Dataset excerpts:
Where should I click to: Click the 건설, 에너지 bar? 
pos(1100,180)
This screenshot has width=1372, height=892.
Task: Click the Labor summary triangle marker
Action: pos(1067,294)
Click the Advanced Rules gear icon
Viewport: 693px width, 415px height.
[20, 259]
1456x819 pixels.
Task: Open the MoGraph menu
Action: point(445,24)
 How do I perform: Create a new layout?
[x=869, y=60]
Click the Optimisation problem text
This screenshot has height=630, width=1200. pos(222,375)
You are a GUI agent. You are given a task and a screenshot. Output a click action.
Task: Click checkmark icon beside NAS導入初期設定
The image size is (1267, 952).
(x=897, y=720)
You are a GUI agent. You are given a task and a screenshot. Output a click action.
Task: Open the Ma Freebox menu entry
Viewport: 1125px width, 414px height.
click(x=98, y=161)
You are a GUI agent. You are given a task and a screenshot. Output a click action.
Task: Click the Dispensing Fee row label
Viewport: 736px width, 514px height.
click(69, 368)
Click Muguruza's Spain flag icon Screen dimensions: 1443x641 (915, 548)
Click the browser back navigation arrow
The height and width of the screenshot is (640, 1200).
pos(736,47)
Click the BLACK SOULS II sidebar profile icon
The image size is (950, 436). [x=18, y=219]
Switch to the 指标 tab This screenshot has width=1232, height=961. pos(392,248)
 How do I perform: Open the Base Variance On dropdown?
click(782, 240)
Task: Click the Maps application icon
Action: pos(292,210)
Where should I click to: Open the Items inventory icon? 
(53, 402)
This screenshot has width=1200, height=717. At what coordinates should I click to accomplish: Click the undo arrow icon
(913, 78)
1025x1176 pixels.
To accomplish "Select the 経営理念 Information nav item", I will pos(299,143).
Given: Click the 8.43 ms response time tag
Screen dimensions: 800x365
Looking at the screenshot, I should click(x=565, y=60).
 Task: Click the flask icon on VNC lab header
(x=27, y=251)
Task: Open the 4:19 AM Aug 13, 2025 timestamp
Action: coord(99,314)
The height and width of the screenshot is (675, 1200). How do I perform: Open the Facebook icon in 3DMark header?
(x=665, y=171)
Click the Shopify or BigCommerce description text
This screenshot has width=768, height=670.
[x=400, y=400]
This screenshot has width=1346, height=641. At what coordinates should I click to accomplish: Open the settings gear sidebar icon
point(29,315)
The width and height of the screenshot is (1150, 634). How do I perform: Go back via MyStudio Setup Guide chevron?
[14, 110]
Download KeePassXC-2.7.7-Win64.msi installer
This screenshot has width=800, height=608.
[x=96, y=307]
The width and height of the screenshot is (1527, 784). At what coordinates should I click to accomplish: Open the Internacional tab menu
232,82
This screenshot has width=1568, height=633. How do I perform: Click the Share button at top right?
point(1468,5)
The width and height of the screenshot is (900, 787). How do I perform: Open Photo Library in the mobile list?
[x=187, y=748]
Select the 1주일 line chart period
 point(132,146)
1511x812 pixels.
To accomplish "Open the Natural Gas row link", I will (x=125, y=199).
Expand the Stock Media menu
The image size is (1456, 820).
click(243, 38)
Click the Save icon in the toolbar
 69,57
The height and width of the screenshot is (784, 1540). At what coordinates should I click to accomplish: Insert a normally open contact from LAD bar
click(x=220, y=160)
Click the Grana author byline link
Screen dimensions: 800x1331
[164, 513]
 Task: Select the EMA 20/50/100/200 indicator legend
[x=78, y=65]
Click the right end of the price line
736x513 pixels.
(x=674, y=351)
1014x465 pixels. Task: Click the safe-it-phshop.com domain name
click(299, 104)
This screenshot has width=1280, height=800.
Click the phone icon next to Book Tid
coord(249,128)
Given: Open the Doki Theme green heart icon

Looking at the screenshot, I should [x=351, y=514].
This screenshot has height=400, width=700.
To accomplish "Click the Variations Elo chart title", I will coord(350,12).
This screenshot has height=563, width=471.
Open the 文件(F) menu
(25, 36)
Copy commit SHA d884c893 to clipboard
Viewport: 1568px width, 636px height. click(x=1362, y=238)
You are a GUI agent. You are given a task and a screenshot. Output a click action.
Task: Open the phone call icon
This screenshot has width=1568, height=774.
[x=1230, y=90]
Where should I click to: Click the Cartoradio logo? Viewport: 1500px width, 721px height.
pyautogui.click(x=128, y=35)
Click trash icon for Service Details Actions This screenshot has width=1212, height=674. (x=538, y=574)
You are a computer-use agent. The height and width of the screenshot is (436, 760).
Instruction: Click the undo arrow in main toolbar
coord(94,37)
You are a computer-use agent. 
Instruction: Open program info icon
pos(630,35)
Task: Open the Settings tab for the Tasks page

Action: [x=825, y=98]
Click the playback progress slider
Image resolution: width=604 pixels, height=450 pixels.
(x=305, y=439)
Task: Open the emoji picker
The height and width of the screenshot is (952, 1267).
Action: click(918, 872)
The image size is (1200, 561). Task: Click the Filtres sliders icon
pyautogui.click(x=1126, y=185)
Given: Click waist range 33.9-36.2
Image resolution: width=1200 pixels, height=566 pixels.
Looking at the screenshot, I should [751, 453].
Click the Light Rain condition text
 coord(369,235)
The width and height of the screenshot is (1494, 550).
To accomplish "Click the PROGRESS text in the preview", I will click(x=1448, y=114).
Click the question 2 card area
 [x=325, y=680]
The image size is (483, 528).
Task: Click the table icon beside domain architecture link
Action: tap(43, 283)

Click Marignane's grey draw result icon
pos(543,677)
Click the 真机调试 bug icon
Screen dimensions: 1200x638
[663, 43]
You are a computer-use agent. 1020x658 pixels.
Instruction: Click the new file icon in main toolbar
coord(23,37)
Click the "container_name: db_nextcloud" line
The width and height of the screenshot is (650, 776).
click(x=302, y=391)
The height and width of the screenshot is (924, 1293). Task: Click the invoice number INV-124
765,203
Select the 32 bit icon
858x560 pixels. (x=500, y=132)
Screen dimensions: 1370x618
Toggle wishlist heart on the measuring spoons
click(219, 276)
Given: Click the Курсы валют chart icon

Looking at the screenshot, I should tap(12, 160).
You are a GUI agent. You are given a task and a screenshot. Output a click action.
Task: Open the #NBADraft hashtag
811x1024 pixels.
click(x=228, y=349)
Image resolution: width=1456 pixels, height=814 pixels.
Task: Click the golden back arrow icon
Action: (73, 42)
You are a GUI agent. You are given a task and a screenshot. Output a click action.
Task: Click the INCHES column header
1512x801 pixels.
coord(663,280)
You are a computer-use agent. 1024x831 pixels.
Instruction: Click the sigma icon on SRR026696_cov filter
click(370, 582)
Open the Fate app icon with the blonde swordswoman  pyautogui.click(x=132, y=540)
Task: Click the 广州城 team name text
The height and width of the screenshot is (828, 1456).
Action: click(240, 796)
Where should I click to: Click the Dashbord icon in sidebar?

Instructions to follow: Please tally the lines of the rows above that contain the string "toolbar", treating uppercase and lowercase as different, and reply with the number alone.

Answer to this exercise: 3